**THE TASK:** Reproduce verbatim the portion of the blog entries below, starting at "Friday, August 29, 2003" and ending at "should be fun.".

**PASSAGE GIVEN:**
■ ■ ■ ■ ■

Friday, August 29, 2003

Champs and chumps



If you’re lucky, they’ll let you sell your soul for an average GPA. Yessir, tonight is my math class, and guess what? It’s the same instructor that I had last time. Goodness gracious, if that means anything then I guess it means that he’ll lecture from 5 to 7:30 (ten minutes before release) and then dump an initiation test on us. Oh well. Hey Mercedes is tonight, and I can’t miss that. Thankfully, this guy is pretty flexible. If we need to skedaddle he’ll usually let a student leave a test unfinished and then come back and work on it next week. What a champ.

So I hope they play “It’s Been a Blast” tonight, and of course, “Quality Revenge At Last”. It should be fun.

Thursday, August 28, 2003

Hell and Highwater



Come hell or high water I was going to finish that damned trip diary. And now that it’s done, I can get back to posting the usual junk…err...magic. Anyway, speaking of trips, Gabe is on one right now in Colorado. I think he was going to see Radiohead at the Red Rocks too. I’m excited to hear how his trip went.

Last night I went to my first screenwriting class. I liked it very much, although I’m starting to realize how grim my chances are of succeeding as a director/screenwriter. Hopefully, I’ll make some good movies and write some good scripts. I had the plan to use one of my original ideas for a movie as my project in this screenwriting class, but the instructor informed the students that we’d all be tearing into one another’s work and that if we had a project that was equated to “our baby” then we should probably leave it out. So, I decided to write a new story for this class…I pretty much just made something up while I was in class.

■ ■ ■ ■ ■

**DATA BLOCK:**
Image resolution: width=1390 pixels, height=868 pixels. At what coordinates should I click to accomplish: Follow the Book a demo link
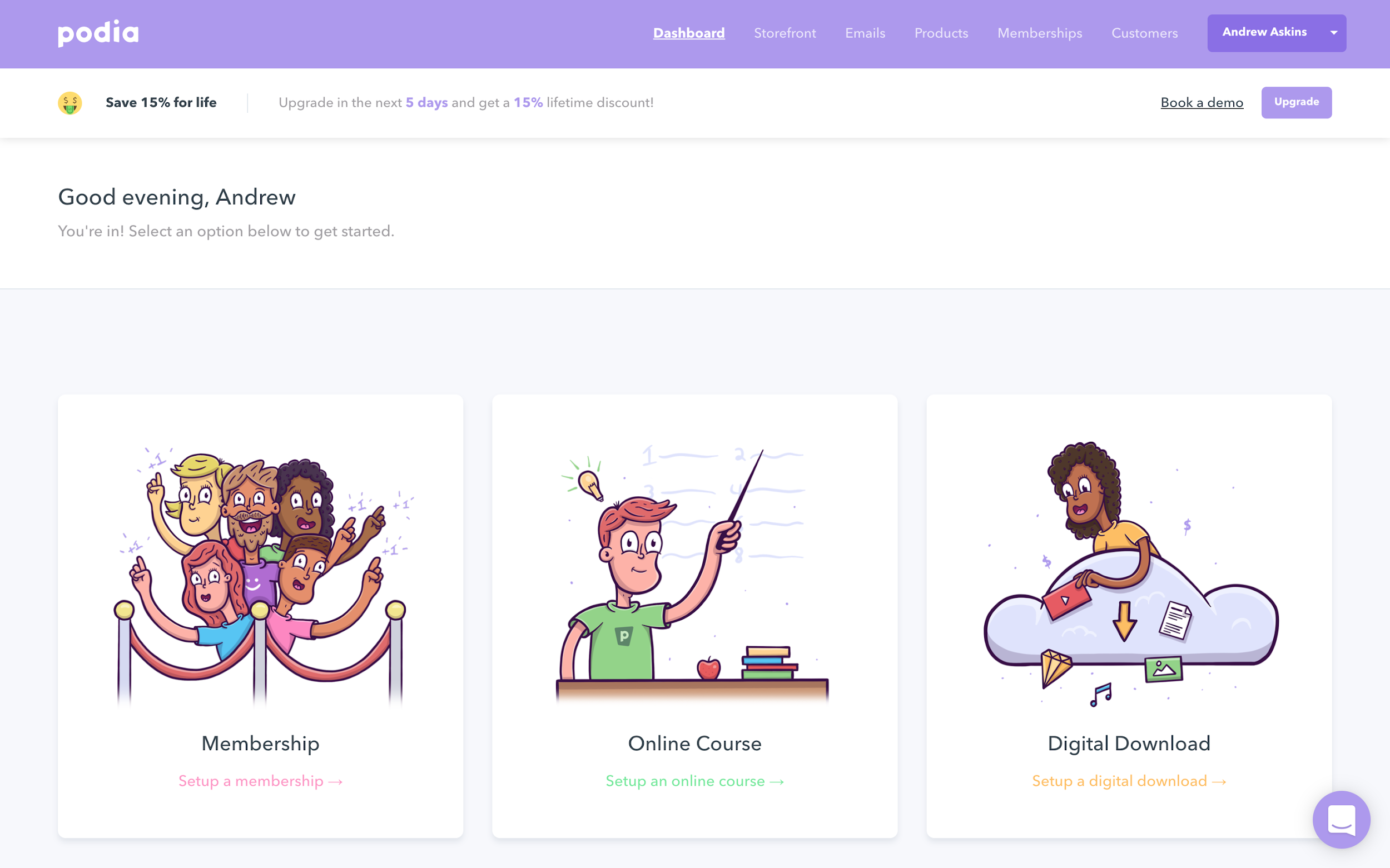[x=1202, y=103]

■ ■ ■ ■ ■

**RESULT:**
Friday, August 29, 2003

Champs and chumps



If you’re lucky, they’ll let you sell your soul for an average GPA. Yessir, tonight is my math class, and guess what? It’s the same instructor that I had last time. Goodness gracious, if that means anything then I guess it means that he’ll lecture from 5 to 7:30 (ten minutes before release) and then dump an initiation test on us. Oh well. Hey Mercedes is tonight, and I can’t miss that. Thankfully, this guy is pretty flexible. If we need to skedaddle he’ll usually let a student leave a test unfinished and then come back and work on it next week. What a champ.

So I hope they play “It’s Been a Blast” tonight, and of course, “Quality Revenge At Last”. It should be fun.